Here’s why the Big Ten may stand pat, and perhaps should stand pat, if the carousel starts spinning again:
The white whale is still off the board. Notre Dame is tied up in the ACC's media grant of rights through the 2035-36 academic year. And even if the Fighting Irish could wiggle out, an expanded playoff strengthens their resolve to remain a football independent. The Big Ten would crawl through broken glass and walk over lava to add Notre Dame. Everyone knows that. But it's hard to see how the opportunity will ever present itself in the current climate.

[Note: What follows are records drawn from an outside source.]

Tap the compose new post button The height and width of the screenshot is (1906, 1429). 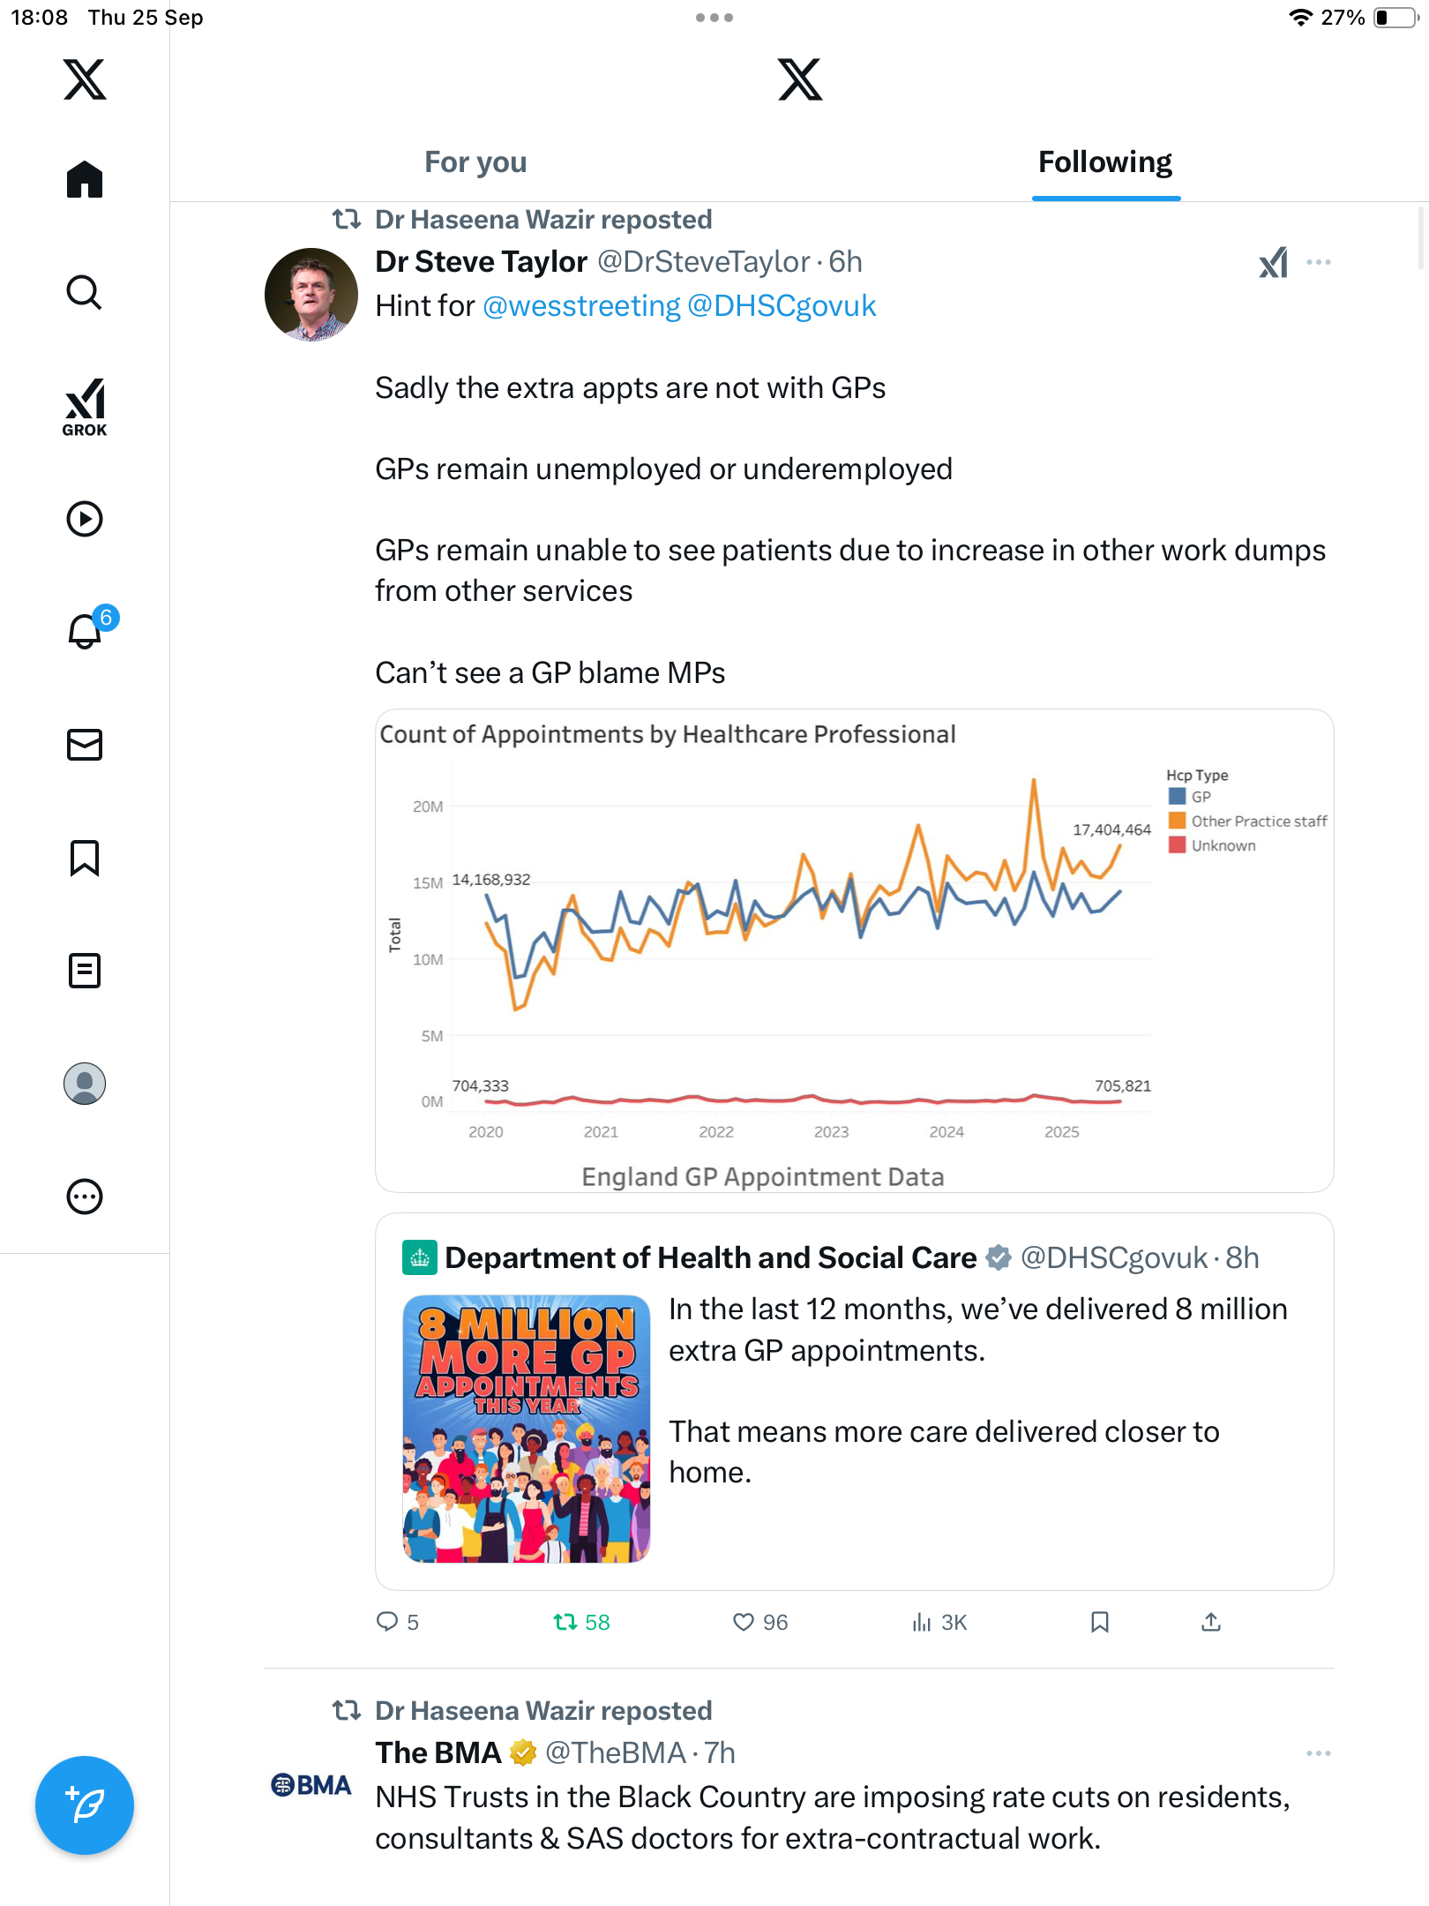pyautogui.click(x=85, y=1805)
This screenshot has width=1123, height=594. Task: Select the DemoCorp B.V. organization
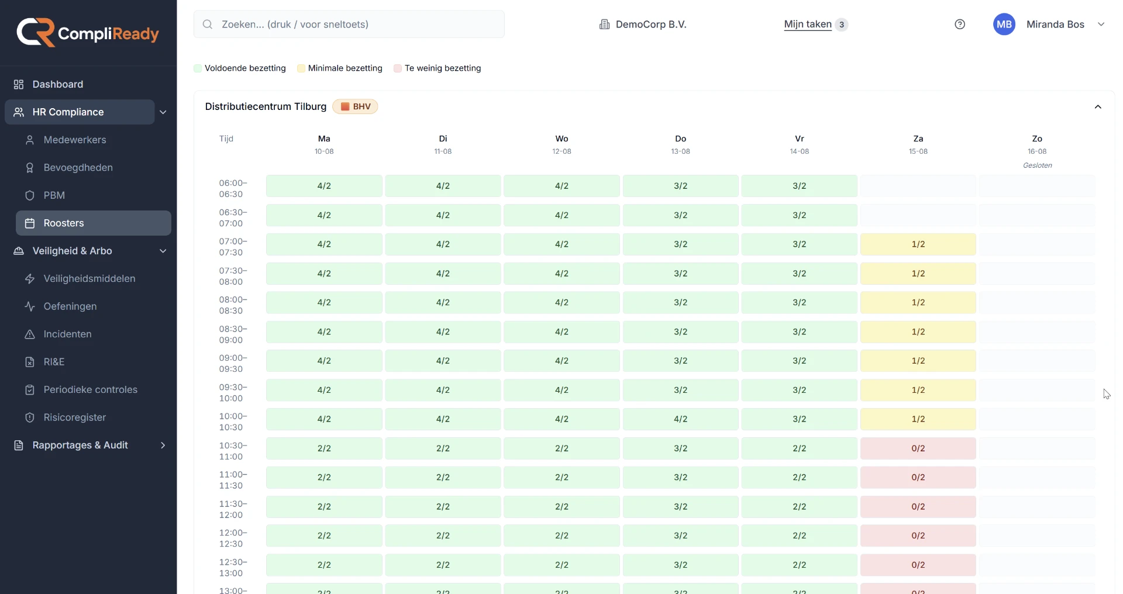643,25
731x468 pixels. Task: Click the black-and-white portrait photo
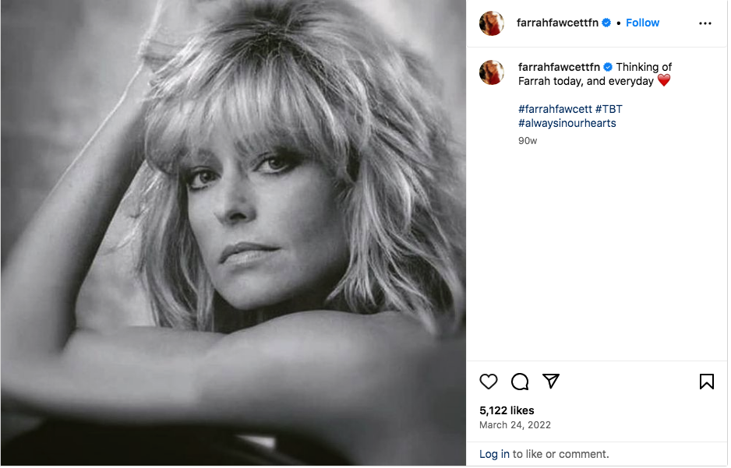[x=233, y=234]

The same goes for other ACC targets. The conference boasts five AAU members -- an unofficial Big Ten membership prerequisite -- that could be Big Ten targets: Duke, North Carolina, Georgia Tech, Virginia and Pittsburgh. But all of them are just as tied up as Notre Dame, if not more due to their all-sports affiliation with the ACC. Politics would also be a major issue. The statehouse intervened to get Virginia Tech into the ACC alongside Virginia and North Carolina State and Wake Forest would likely fight to keep Tobacco Road united.
A Pac-12 raid feels unlikely. Arizona and Colorado would be inspired additions. Both are AAU members that would be contiguous to the current geographic footprint and bring booming populations, fertile recruiting grounds and big media markets. But the conference has never gotten its hands as dirty as other leagues when it comes to expansion. The Big Ten has added four members in the modern era, but it has never outright poached a school. Rutgers had legitimate reasons to go out and seek the invite, as did Maryland, Nebraska and Penn State. Unless the Pac-12 begins to implode -- which certainly could happen -- it's hard to imagine the Big Ten would brazenly move on its members. And even then, a push to the far West could still be too bold for the league's leaders.
Would the Big Ten want the Big 12 leftovers? Cockeye State and Kansas are AAU members and fit the Big Ten's footprint. The Cyclones would fit into the league just fine, but they would not move the needle much from a big-picture standpoint. It would feel like an act of charity more than a strategic pickup. The Jayhawks would be the splashier addition, but does the Big Ten want to get into bed with an athletics department that seems to have a new scandal every other week? Something tells us a league as holier-than-thou as this one does not want Bill Self's lifetime contract on its books.
The SEC caveat. Missouri and Vanderbilt are SEC wallflowers. And they'd become even more irrelevant if Oklahoma and Texas join. But they would fit the footprint and if you put them in the Big Ten, they would be viable programs in all sports from the start. You could even throw Kentucky into this group as well. The idea of a school leaving the SEC seems crazy, but would anyone miss them and/or stand in their way if the Big Ten is determined to expand?
The bottom line. If the SEC does add Oklahoma and Texas, it feels like it would be the perfect surgical strike: That league gets worlds richer and stronger while the Big Ten and everyone else have little to no recourse to respond, and the right move becomes no move.